Learning objective of the course: to acquire an adequate impression of state-of-the-art research in multi-agent learning, including topics such as learning and teaching, fictitious play, rational learning, no-regret learning, targeted learning, multi-agent reinforcement learning, evolutionary learning..

Assessment
Two exams.
To qualify for a repair of the final result the mark needs to be at least a 4. 


Prerequisites
The course assumes knowledge of probability theory and game theory.
Knowledge of game theory can be acquired through the period 3 multi-agent systems course INFOMAS Multi-agent systems.

Content
This course discusses algorithms for machine learning that typically occur in multi-agent systems, such as: reinforcement learning, no-regret learning, fictitious play, satisficing play, Bayesian learning, learning and teaching, and evolutionary learning (replicator dynamic).

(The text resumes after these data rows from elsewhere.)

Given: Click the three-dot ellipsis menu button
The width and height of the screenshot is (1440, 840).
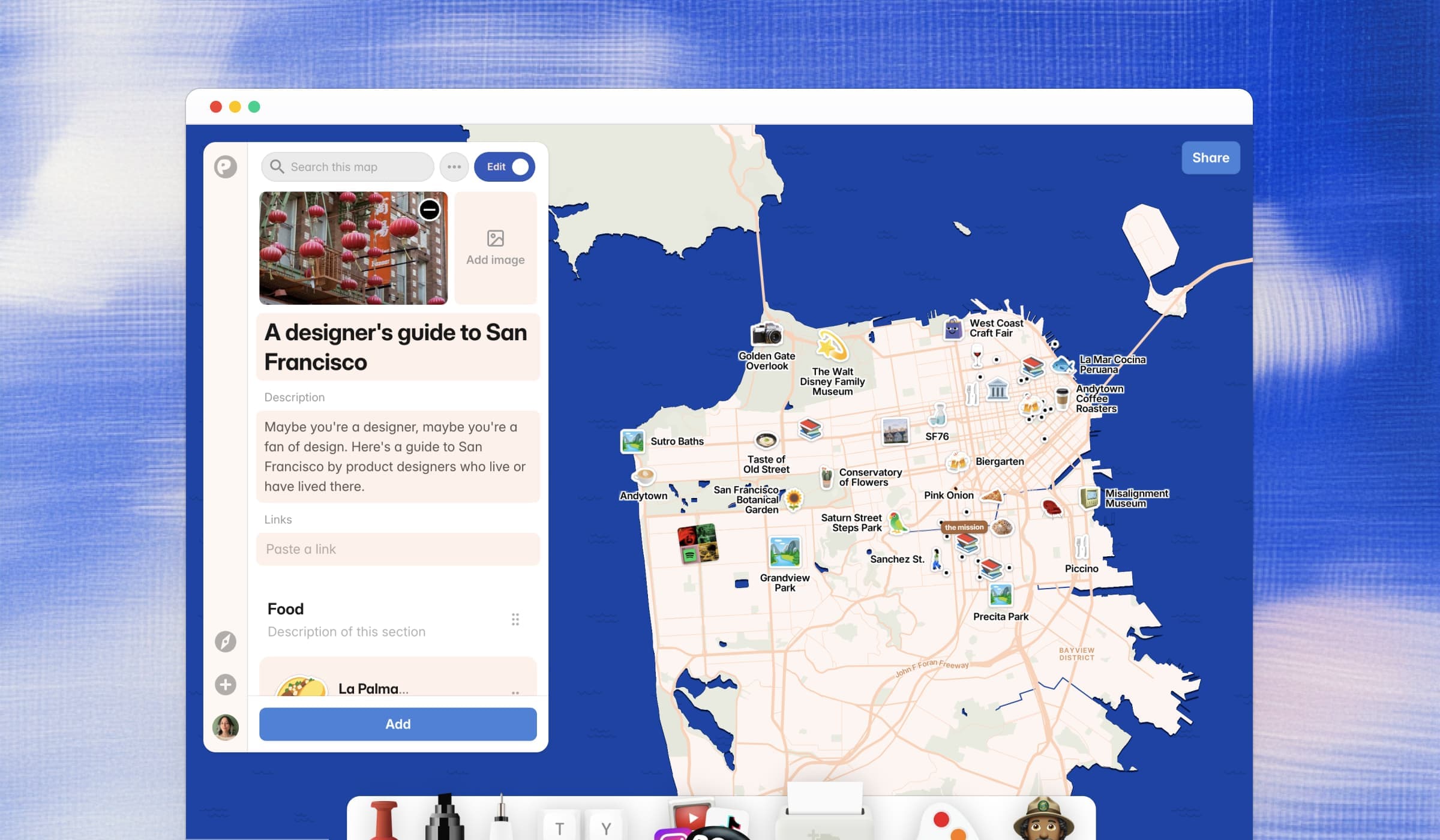Looking at the screenshot, I should (454, 166).
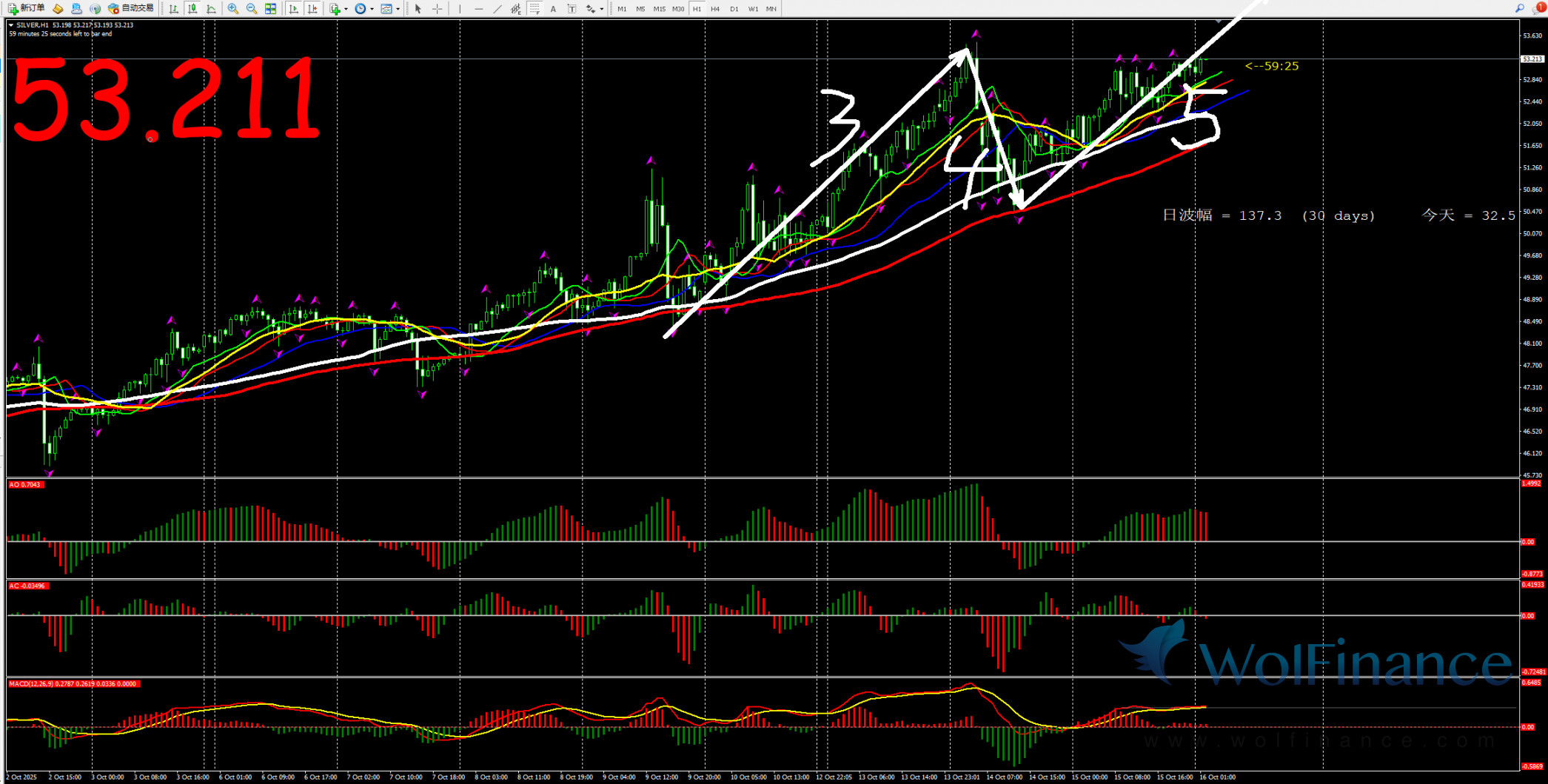Viewport: 1548px width, 784px height.
Task: Open the chart templates dropdown
Action: pos(398,9)
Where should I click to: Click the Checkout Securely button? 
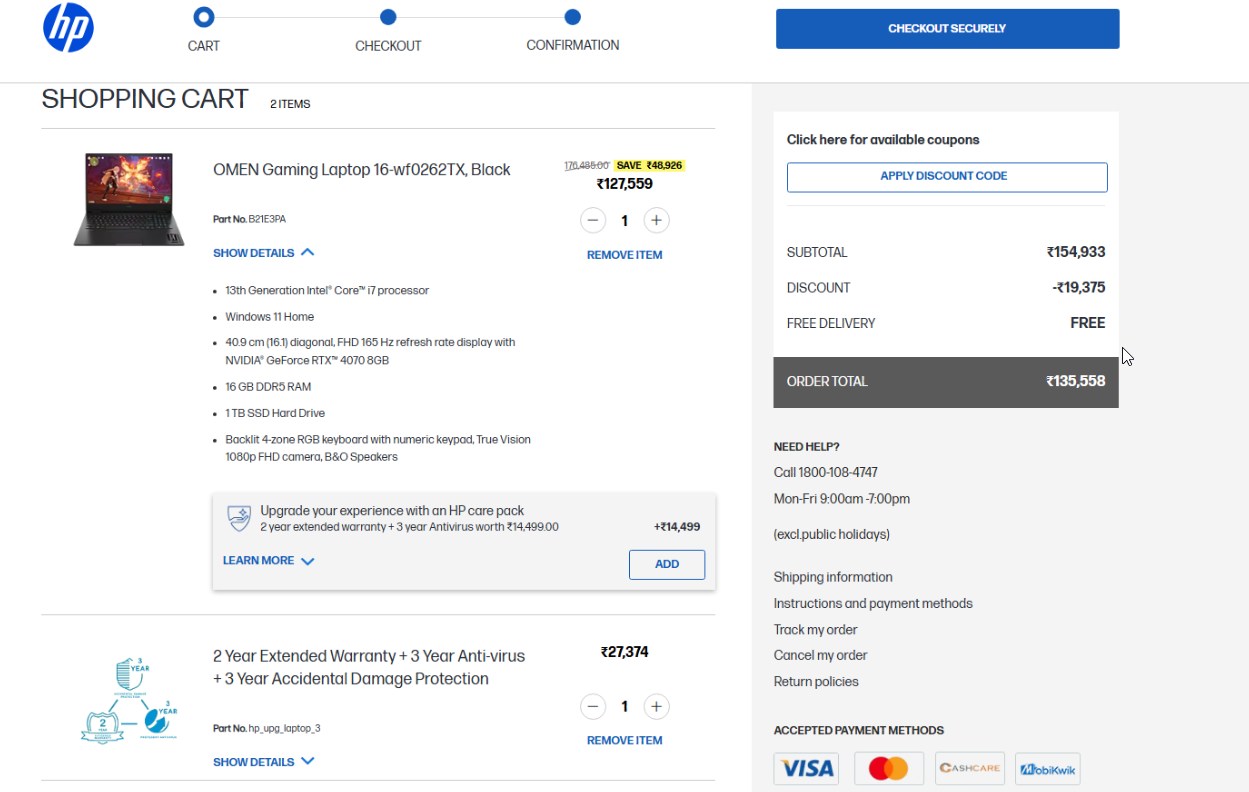tap(947, 29)
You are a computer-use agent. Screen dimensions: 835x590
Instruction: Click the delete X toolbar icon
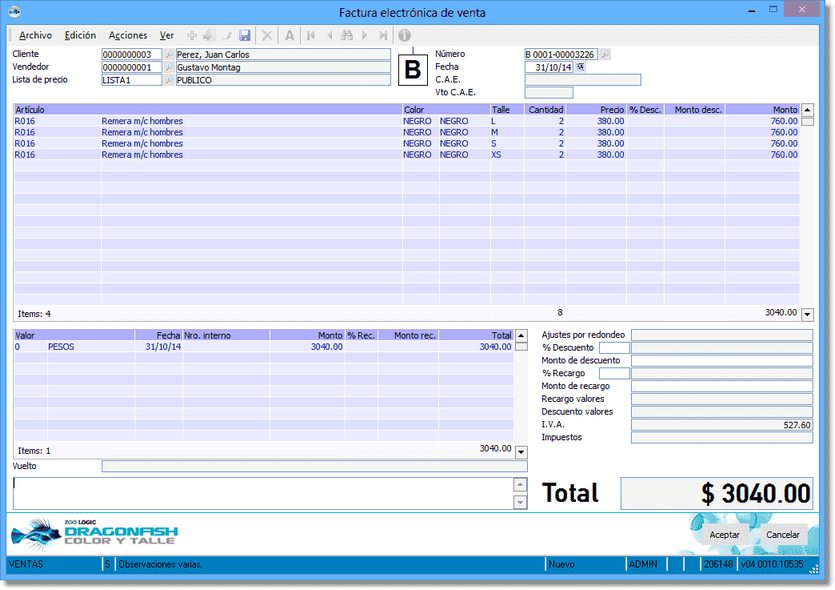coord(267,35)
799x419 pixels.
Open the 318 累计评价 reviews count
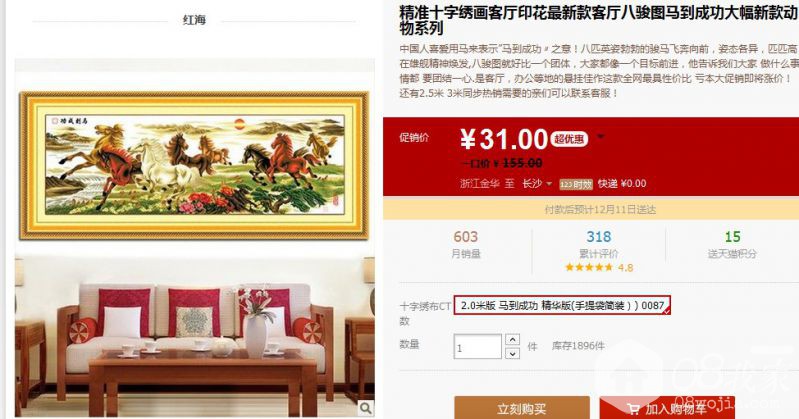point(598,244)
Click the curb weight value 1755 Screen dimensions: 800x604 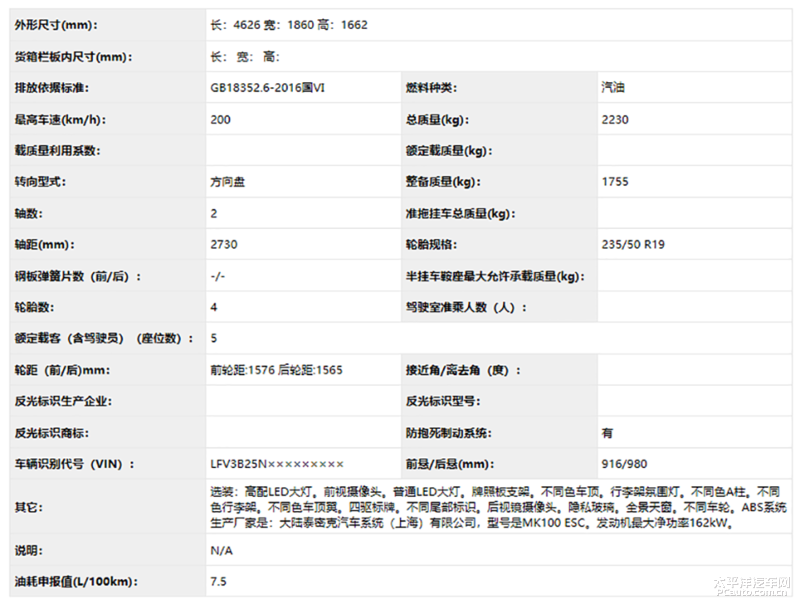616,182
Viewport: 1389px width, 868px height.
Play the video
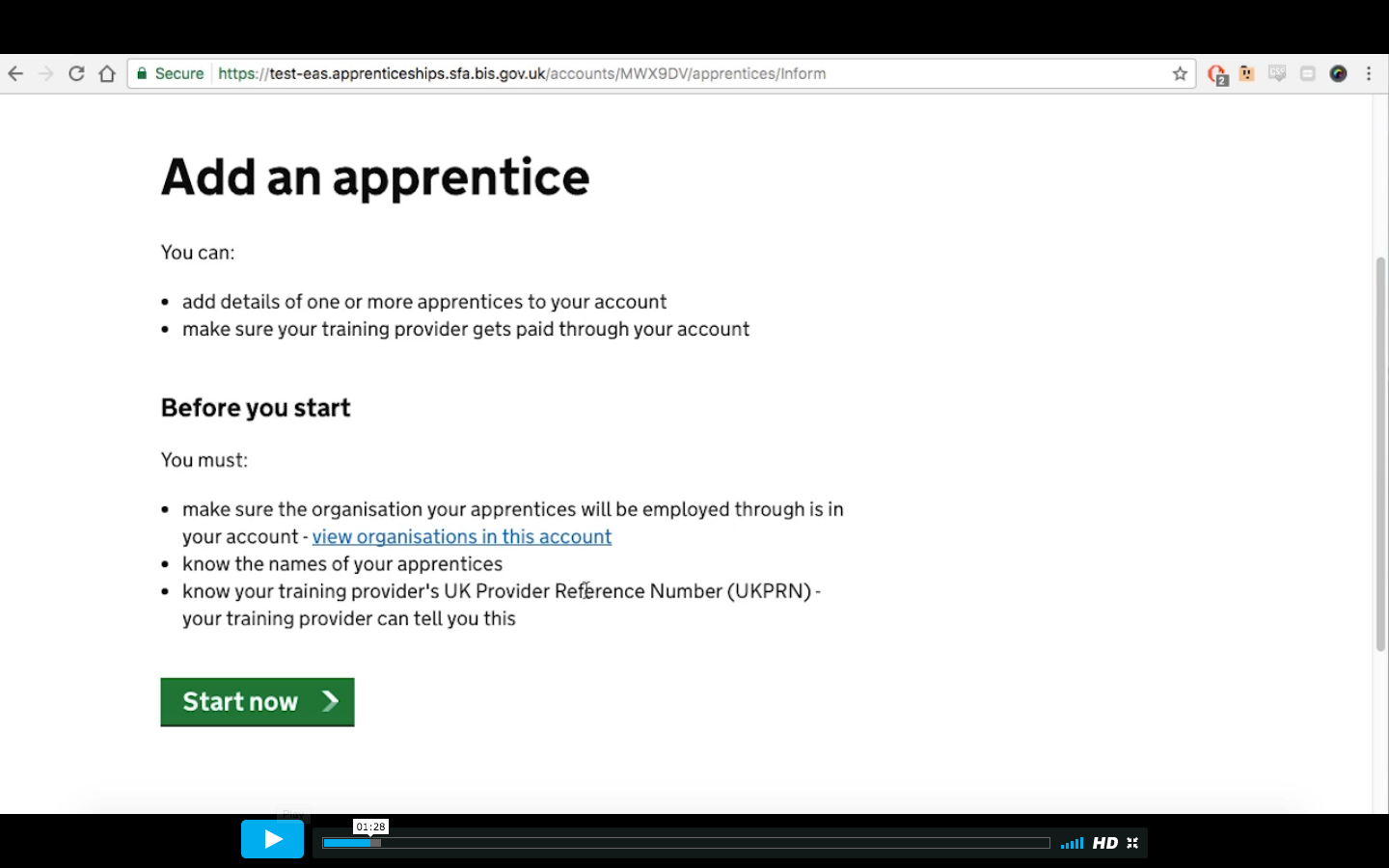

Multi-agent learning (MAL) studies agents that learn and adapt to the behavior of other agents that themselves learn and adapt.
The presence of other learning agents complicates learning, which makes the environment non-stationary (a situation of learning a moving target) and non-Markovian (a situation where not only experiences from the immediate past but also earlier experiences are relevant).
It becomes less beneficent to only adapt to the behavior of other agents, on the pain of being exploited by more steadfast agents that do not follow but instead impose their strategy on others.
Important topics of MAL include (evolutionary) game theory, fictitious play, gradient dynamics, no-regret learning, multi-agent reinforcement learning (MinMax-Q, Nash-Q), leader (teacher) vs. follower (learner) adaptation, and the emergence of social conventions.
Examples of domains that need robust MAL algorithms include manufacturing systems (managers of a factory coordinate to maximize their profit), distributed sensor networks (multiple sensors collaborate to perform a large-scale sensing task under strict power constraints), robo-soccer, disaster rescue (robots must safely find victims as fast as possible after an earthquake) and recreational games of imperfect information such as poker. Indeed, poker and simplified forms of poker are an important topics of research in multi-agent learning.

Course form
Lectures.

Literature
Available on the course site.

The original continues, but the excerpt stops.